La riflessione critica si traduce nell’elaborazione di un’ontologia, di un’immagine appena abbozzata, ma nitida, della realtà naturale ed umana, articolata in livelli interagenti di sviluppo, caratterizzati ciascuno da leggi specifiche che danno ad essi consistenza e autonomia. Accompagna la visione generale un acuto ripensamento dei temi della conoscenza, della scienza, della storia e del loro rapporto, nonché una visione dell’uomo che coglie nel “mondo ideale”, nel suo arricchimento e nell’accrescimento della sua importanza tra le motivazioni del vivere e dell’agire, una possibilità di sviluppo umano diversamente orientata rispetto a quella economicista e tecnologica espressa dalla modernità.

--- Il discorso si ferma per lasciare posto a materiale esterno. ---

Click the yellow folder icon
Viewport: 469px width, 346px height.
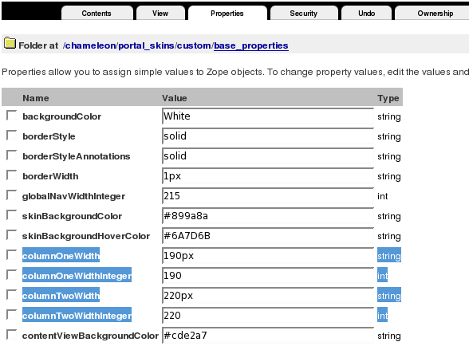10,43
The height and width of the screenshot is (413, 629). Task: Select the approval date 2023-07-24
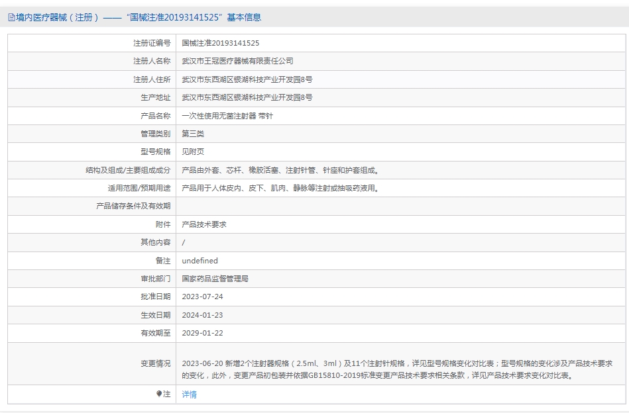tap(202, 297)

Visione cui si collega il tema della civiltà, che anche se non esplicitamente tematizzato, è ben presente in questa ricerca, come ricordo della Grecia antica, come riferimento ai grandi momenti di costruzione della cultura moderna e come impegno personale e fiducia nelle possibili direzioni di sviluppo della vita sociale.

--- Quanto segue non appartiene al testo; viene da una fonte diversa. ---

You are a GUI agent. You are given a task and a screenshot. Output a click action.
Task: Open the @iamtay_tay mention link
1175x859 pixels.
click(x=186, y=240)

Guido Piegari nasce a Napoli nel 1927. Studente di medicina frequenta nel 1947 e nel 1948 l’Istituto Italiano per gli Studi Storici fondato da Benedetto Croce, dove segue le lezioni di Federico Chabod. Fonda nel 1948 il gruppo di studio “Antonio Gramsci”, che svolge fino al 1954 un’intensa attività pubblica di riflessione sui temi della formazione della società italiana moderna e dell’unificazione nazionale. Laureatosi nel 1950, conduce ricerche di oncologia nell’Istituto di Fisiologia dell’Università di Napoli, ricerche che prosegue nel ’56 al Chester Beatty Resarch Institute di Londra. Da allora la sua vita di studio e di lavoro si svolge quasi sempre all’estero, in diversi paesi d’Europa (in particolare Svizzera, Francia, Danimarca). Muore a Napoli nel 2007.